Integrated performance tests such as the Online Research and Comprehension Assessment, ORCA (Coiro & Kennedy, 2011; Kennedy, Rhoads, & Leu, 2016; Leu et al., 2014), and the Online Inquiry Experimentation System, NEURONE (Sormunen et al., 2017), are designed to expose the participants to the challenges of authentic Web search and, thereby, measure the whole online research process and its subtasks. In the ORCA, the students search for information within a controlled

collection of Web documents to complete the assignment that has been set.

Students’ performance is assessed at each stage in the task (Kennedy et al., 2016). In NEURONE, students complete an assignment involving online inquiry connected with a controversial issue by searching for information in a closed simulated Web environment. As in the ORCA, performance is assessed at each stage of the task (Sormunen et al., 2017).

The performance tests in the present study were two researcher-produced instruments that focused on learning outcomes from Web searching, critical evaluation of sources, and argumentative use of Web information.

5.5.4.1 Pre- and post-intervention tests

The pre- and post-tests were designed especially for this study.
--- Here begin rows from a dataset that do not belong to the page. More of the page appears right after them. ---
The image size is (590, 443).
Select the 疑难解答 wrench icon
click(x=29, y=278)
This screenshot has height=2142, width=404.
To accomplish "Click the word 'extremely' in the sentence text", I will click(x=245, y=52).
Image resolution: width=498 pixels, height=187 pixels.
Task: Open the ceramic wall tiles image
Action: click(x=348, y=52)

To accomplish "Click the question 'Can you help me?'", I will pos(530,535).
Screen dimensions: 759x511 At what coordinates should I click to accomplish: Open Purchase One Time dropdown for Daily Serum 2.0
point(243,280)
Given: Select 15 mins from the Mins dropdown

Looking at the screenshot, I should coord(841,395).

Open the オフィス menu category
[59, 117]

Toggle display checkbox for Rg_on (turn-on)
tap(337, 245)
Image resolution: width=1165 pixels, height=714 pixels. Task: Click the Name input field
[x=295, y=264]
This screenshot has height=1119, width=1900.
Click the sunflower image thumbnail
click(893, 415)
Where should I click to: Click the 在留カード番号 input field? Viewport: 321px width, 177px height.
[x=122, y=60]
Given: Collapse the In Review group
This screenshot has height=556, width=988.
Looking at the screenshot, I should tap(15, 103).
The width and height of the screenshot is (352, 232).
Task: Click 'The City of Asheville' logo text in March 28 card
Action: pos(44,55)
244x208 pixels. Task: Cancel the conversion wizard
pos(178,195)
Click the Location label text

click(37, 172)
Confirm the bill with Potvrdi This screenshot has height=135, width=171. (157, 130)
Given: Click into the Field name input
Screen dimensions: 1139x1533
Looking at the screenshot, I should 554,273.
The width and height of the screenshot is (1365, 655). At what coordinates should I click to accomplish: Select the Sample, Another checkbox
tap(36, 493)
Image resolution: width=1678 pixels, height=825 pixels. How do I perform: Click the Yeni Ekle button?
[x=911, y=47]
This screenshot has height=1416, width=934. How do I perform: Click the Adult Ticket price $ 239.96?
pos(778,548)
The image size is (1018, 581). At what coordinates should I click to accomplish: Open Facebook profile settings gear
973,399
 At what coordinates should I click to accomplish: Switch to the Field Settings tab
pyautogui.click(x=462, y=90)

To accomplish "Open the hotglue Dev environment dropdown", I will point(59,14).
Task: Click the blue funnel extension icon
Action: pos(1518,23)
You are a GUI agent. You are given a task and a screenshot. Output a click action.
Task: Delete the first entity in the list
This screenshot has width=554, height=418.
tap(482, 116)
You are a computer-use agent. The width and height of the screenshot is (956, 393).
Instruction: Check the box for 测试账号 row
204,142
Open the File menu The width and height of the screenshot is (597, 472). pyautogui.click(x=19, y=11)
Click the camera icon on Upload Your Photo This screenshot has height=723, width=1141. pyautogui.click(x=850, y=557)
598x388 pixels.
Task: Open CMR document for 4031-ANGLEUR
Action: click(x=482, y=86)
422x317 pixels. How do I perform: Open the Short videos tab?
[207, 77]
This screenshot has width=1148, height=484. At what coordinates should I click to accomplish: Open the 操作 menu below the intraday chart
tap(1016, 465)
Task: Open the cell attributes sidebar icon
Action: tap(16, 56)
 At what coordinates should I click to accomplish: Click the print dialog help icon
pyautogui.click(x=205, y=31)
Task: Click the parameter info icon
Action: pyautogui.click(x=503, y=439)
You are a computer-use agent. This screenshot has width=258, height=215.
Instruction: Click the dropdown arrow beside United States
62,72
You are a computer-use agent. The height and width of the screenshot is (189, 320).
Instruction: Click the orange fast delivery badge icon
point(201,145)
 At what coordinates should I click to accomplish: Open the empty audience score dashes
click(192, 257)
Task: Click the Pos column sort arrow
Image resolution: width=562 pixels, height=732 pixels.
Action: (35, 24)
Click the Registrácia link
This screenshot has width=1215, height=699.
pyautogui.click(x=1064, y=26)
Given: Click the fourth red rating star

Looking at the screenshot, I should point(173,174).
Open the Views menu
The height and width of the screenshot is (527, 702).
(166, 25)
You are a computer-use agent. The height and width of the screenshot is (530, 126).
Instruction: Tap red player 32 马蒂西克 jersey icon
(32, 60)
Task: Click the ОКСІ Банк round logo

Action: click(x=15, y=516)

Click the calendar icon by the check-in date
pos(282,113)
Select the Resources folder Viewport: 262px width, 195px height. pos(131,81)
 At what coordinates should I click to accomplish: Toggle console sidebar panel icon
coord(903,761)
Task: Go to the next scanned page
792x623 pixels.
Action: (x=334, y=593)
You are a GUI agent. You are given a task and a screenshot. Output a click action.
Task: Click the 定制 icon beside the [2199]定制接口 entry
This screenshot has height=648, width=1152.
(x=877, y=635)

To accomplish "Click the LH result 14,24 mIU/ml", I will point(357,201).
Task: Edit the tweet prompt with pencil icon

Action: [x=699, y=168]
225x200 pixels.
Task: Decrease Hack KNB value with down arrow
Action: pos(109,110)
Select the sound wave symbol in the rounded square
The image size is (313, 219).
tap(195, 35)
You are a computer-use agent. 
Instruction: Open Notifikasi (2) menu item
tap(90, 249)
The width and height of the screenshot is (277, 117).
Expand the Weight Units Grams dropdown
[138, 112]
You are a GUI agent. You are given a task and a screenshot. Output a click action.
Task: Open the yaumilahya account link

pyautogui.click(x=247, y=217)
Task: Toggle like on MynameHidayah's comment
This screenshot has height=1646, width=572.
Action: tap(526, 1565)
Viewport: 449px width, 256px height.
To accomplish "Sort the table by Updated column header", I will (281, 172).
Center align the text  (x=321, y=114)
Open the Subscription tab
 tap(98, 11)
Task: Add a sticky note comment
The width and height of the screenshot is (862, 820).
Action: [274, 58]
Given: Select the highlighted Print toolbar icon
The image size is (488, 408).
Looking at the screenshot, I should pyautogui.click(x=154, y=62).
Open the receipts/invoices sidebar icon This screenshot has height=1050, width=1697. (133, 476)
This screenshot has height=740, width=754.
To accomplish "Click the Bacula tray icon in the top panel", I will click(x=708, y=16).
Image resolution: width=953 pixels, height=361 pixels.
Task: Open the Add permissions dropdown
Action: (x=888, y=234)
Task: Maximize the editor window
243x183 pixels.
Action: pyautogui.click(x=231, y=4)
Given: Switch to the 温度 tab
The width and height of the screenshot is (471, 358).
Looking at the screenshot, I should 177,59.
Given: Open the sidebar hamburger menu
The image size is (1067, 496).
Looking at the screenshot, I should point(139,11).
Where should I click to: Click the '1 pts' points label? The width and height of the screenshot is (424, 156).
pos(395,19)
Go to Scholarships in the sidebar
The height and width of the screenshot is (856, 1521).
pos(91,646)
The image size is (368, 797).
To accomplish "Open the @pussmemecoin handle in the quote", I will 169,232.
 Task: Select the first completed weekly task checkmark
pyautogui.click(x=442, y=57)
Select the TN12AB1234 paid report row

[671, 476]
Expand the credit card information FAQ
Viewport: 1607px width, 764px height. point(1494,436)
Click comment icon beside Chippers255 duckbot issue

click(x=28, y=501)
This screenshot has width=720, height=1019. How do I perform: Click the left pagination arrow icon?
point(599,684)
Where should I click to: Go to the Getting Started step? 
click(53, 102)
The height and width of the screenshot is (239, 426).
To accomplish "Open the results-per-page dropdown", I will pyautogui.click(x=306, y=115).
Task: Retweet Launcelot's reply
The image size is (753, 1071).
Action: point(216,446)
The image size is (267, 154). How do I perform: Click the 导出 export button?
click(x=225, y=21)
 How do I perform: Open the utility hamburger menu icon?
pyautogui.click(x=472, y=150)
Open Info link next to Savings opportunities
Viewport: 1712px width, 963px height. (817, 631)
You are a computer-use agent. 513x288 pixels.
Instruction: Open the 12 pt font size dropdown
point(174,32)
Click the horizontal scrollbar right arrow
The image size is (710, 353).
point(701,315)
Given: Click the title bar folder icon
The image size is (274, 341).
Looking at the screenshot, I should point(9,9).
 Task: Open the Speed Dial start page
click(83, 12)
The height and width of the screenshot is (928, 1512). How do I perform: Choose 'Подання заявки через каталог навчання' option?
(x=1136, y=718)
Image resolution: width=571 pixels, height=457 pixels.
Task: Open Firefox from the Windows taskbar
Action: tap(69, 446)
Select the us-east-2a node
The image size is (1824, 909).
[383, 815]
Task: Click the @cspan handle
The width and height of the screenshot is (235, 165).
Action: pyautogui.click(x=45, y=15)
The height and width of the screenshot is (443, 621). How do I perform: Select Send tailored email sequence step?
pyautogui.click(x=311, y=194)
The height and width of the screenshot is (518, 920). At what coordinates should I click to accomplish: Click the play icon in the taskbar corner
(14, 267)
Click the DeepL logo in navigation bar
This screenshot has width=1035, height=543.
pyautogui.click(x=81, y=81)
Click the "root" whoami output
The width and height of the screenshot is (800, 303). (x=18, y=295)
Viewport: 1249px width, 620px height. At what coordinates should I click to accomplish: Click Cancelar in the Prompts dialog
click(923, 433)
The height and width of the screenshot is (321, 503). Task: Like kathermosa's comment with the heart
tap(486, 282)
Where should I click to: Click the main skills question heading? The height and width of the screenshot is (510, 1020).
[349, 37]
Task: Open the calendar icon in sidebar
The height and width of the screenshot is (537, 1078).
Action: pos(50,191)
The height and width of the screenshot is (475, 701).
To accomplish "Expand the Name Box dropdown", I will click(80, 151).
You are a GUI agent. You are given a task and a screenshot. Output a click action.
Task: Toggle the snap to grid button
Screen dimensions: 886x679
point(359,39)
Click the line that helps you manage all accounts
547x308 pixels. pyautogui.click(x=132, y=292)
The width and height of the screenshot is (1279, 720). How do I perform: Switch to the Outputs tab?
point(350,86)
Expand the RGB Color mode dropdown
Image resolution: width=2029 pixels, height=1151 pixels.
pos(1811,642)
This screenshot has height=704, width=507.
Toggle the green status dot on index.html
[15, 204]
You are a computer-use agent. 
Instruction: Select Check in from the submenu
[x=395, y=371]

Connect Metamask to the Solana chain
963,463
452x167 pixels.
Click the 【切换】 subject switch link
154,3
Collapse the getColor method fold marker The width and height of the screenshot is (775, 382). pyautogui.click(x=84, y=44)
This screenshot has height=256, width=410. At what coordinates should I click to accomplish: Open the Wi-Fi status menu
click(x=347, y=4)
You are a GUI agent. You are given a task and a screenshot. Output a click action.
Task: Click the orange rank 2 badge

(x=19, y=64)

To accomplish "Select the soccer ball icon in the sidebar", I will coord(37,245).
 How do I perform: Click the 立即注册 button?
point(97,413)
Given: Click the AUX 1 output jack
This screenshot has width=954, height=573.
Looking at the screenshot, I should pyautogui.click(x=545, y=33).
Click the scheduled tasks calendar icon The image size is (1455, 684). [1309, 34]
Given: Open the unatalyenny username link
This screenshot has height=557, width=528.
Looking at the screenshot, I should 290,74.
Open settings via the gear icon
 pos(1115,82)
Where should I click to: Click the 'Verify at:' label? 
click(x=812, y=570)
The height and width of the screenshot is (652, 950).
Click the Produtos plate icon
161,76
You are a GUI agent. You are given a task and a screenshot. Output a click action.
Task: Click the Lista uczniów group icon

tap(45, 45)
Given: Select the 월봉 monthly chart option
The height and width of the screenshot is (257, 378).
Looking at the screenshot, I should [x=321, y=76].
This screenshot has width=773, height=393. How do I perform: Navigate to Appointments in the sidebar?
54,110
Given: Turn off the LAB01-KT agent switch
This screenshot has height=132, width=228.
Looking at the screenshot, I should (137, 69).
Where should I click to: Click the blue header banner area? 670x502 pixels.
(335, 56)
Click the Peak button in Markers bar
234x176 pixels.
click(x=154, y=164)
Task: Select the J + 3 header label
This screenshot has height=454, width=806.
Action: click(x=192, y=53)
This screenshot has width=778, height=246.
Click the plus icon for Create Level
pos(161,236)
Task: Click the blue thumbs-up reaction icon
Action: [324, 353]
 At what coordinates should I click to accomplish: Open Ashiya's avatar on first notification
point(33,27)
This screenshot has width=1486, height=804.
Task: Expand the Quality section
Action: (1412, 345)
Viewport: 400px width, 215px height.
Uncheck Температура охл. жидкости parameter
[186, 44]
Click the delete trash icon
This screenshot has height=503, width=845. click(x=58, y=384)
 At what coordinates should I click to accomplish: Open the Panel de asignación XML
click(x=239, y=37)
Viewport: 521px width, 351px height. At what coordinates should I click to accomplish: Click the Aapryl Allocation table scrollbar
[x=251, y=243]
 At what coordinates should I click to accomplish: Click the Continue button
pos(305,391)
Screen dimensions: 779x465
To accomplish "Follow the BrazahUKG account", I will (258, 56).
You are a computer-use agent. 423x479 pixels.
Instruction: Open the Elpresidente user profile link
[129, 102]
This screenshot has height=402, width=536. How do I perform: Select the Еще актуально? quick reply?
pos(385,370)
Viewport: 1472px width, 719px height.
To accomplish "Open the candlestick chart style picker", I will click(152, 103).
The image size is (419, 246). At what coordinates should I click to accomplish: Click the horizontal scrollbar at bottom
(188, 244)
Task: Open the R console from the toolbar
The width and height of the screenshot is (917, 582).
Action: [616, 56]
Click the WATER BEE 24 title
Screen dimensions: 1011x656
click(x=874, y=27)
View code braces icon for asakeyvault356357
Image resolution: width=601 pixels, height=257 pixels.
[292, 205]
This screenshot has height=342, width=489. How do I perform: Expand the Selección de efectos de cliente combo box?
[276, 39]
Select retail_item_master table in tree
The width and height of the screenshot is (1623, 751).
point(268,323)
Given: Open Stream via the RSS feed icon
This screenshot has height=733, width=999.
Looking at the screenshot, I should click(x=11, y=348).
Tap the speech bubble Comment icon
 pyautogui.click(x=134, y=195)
The tests are provided in Appendix 4. Applying the principles of integrated performance tests, these covered four dimensions of competence: 1) search-planning and query-formulation skills, 2) search-performance skills, 3) skills in critical evaluation, and 4) argumentation skills. The pre- and post-test were structured similarly but differed in theme, to avoid confounding by memorisation. In the first test, the students were asked to find an answer to the following question: ‘Can a shopkeeper refuse to sell energy drinks to schoolchildren? For the second test, the question was this: ‘In which school subjects might computer gaming have positive effects?’ The students performed the test’s assignment online but wrote the answers on paper. Neither task was a simple fact-finding problem; they both required seeking and interpreting information. However, both were formulated such that it was possible to find straightforward, justified answers.

Before beginning their search for information, the students were asked to devise various search terms. Next, they were allowed to use laptops and perform their searches, aided by online search engines. Each student was required to write down the search terms used, identify two of the best sources found, and explain the choices. Finally, the students were asked for a well-justified answer to the question.

The search plans, queries, sources and accompanying justification, and ultimate answers were assessed and scored.

5.5.4.2 The delayed post-intervention test

In the test used in the pre–post assessment, the searches’ success dictated the performance scores to a considerable degree. Without relevant search results, achieving high scores for one’s evaluation and use of sources is not easy. To prevent this issue from cropping up in the follow-up phase too, the simulated online environment NEURONE (see https://www.neurone.info; see also González-Ibáñez, Gacitúa, Sormunen, & Kiili, 2017) was used. This provides a fully controlled system simulating a Web-based learning and search environment. Most importantly, the workflow structure affords independent assessment of performance for each subtask: search, evaluation, and use. Any student who has failed or underperformed in the first subtask is provided with the relevant sources before the evaluation subtask. This guarantees that all students are equally likely to succeed in the evaluation and information-use subtasks, without knock-on effects, and that the test scores are comparable within each of the subtasks.

The task in the NEURONE follow-up was to compose an article titled

‘Computer Gaming Has Both Advantages and Disadvantages’ for a hypothetical school magazine. The students began by searching for three relevant sources.

Sources in hand, they then evaluated the credibility of each. Finally, the students were asked to write the article, making it at least 50 words long. The queries, the searches’ effectiveness, students’ evaluation of sources, and the information use all were assessed and scored.